▶ Extrait de la page
Mémoire fauve : Philippe Will, le musicien de rock écrit des livres

Mimiche - 31.03.2015

Livre - Littérature française - humour noir - folie


« Première phase de la mission : observer ».

 

Sur les conseils du médecin qui la suit depuis son internement après un grave accident, Anne/Antigone raconte sa vie d'avant. Sa vie d'infiltration au sein du Hell's Club où sa tâche était d'« observer ». Le Hell's Club est un club de sport où se côtoient l'Oxygène qui est à l'accueil, les Vieilles Pouffes qui maigriraient plus en se faisant exciser (de toutes façons, pour ce à quoi leur sert leur clitoris) qu'en marchant péniblement sur un tapis de course ou encore le Nouveau avec qui elle a échangé incidemment un regard intergalactique par lequel il a réussi à lui poser la Question et dont elle finit pas se demander s'il ne serait pas un Prédateur (mais un Prédateur l'aurait aussitôt détruite pour l'empêcher de poursuivre sa Mission !).

 

Ce regard permet d'engager à distance, via les petites annonces de Libération, une histoire d'amour entre A (Antigone) et N (Nouveau) au grand dam de Créon qui se trouve ainsi rejeté hors de ce champ de félicité, dans tous les sens du terme, quand Anne éclate l'écran de son ordinateur sur lequel se visage de Créon apparaissait.

 

Jusqu'au jour où, après une absence inexpliquée, le Nouveau revient au Hell's Club avec le teint hâlé et une Pétase au Short Rose qui lui colle le train dans un élan d'intimité qu'il n'a jamais manifesté aussi ostensiblement à Anne.

 

Alors Anne fait appel à Tommy, un nouvel ami rencontré sur un site de vente de matériel militaire serbe : l'épisode se termine sur des images couleur d'hémoglobine dans les couloirs du Hell's Club où résonnent les cris des Vieilles Pouffes alors que le champ visuel d'Anne se limite progressivement à une partie du sol de plus en plus réduite et que sa tête finit par heurter quelque chose de dur.

 

Fin de la période fauve.

 

Début de la période blanche. Comme le blanc des murs de la clinique psychiatrique.

 

 

A la croisée de nombreux chemins, (polar, psychologie, humour, fantaisie débridée, …), le livre de Philippe WILL se lit comme on boit du petit lait.

▶ Consignes
a) Pour chacune des affirmations suivantes, dites si elle est conforme à la critique de Mémoire fauve ci-dessus (oui ou non), en citant à l'identique les mots du texte qui tranchent. (i) Anne raconte sa vie d'avant sur les conseils de son médecin. (ii) L'histoire d'amour entre A et N s'engage par les petites annonces du Monde. (iii) Anne a rencontré Tommy sur un site de vente de matériel militaire serbe.
b) Traduisez en anglais cette phrase de la critique de Mémoire fauve : « A la croisée de nombreux chemins, (polar, psychologie, humour, fantaisie débridée, …), le livre de Philippe WILL se lit comme on boit du petit lait. »
c) Poursuivez la critique de Mémoire fauve à partir de sa dernière phrase.

▶ Données fournies
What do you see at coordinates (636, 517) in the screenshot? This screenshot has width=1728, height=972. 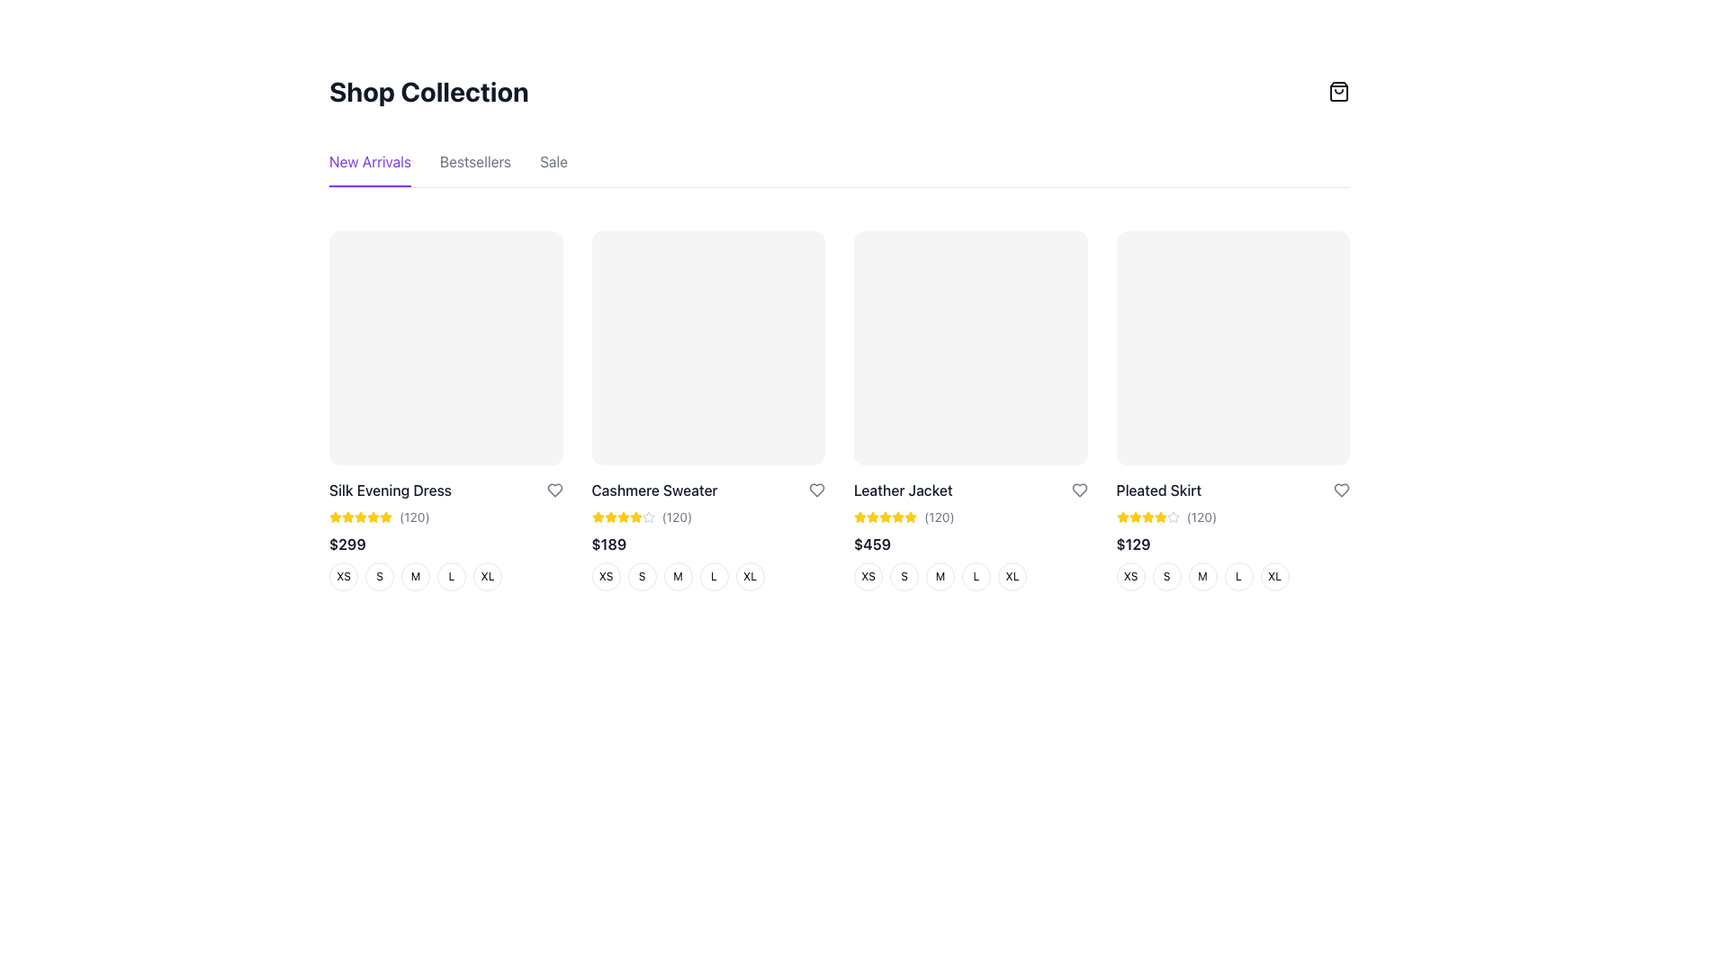 I see `the fifth yellow star icon in the star rating indicator for the 'Cashmere Sweater' product in the second column of the product grid` at bounding box center [636, 517].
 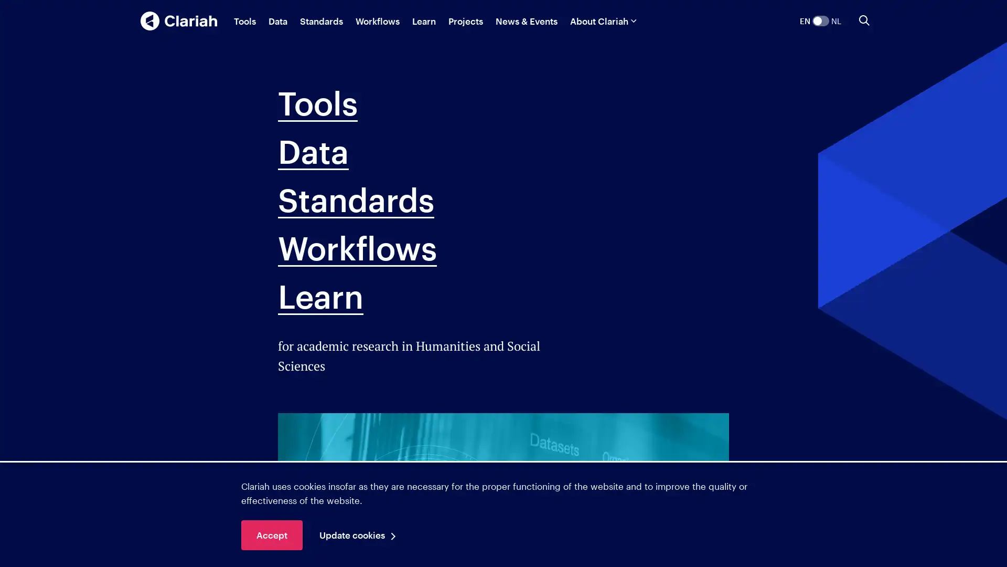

▶ Réponses dans l'ordre
a)
(i) Oui : « Sur les conseils du médecin qui la suit depuis son internement après un grave accident, Anne/Antigone raconte sa vie d'avant. »
(ii) Non : « via les petites annonces de Libération »
(iii) Oui : « Tommy, un nouvel ami rencontré sur un site de vente de matériel militaire serbe »

b) At the crossroads of many paths (crime fiction, psychology, humor, unbridled fantasy, …), Philippe WILL's book goes down as smoothly as a glass of whey.

c)
Par petites touches successives, il nous dépeint un crime parfait dont le scénario concocté par celle qui en est l'auteur relève d'une stratégie certes un peu mutilatrice mais diablement efficace ! Un truc à ne pas mettre entre toutes les mains dans un environnement où la propagande et le conditionnement tendent à devenir une religion sur laquelle adosser la détresse incommensurable de plus d'un paumé chronique.

 

Dans la clinique du docteur Kalb, le suivi thérapeutique va bon train mais c'est en dehors du bureau du psychiatre que se dénouent les manches les plus délicates de cette partie d'échec qui se joue avec un Maître de Jeu incontestable aux manettes.

 

 

Entre applications des théories découlant de l'étude de la paranoïa et observation des effets traumatisants des pressions psychologiques exercées sur des prisonniers militaires, le scénario suit son petit bonhomme de chemin en se permettant quelques coups de griffes occasionnels sur les poncifs de la société et de son organisation : « (…) personne ne veut entendre parler d'une société de malades mentaux dirigée par d'autres malades mentaux où la réussite est moins affaire de compétence que de degré de paranoïa ».

 

Au bout d'une somme de petits éléments insignifiants dévoilés par-ci, par-là, finit par se faire jour un Grand Œuvre à la conception sidérante.

 

L'Homme n'a décidément pas son pareil pour détourner ses découvertes du bon chemin.

 

Et, du coup, Philippe WILL est un être dangereux dont il ne faut surtout pas se priver du plaisir de lire l'ouvrage.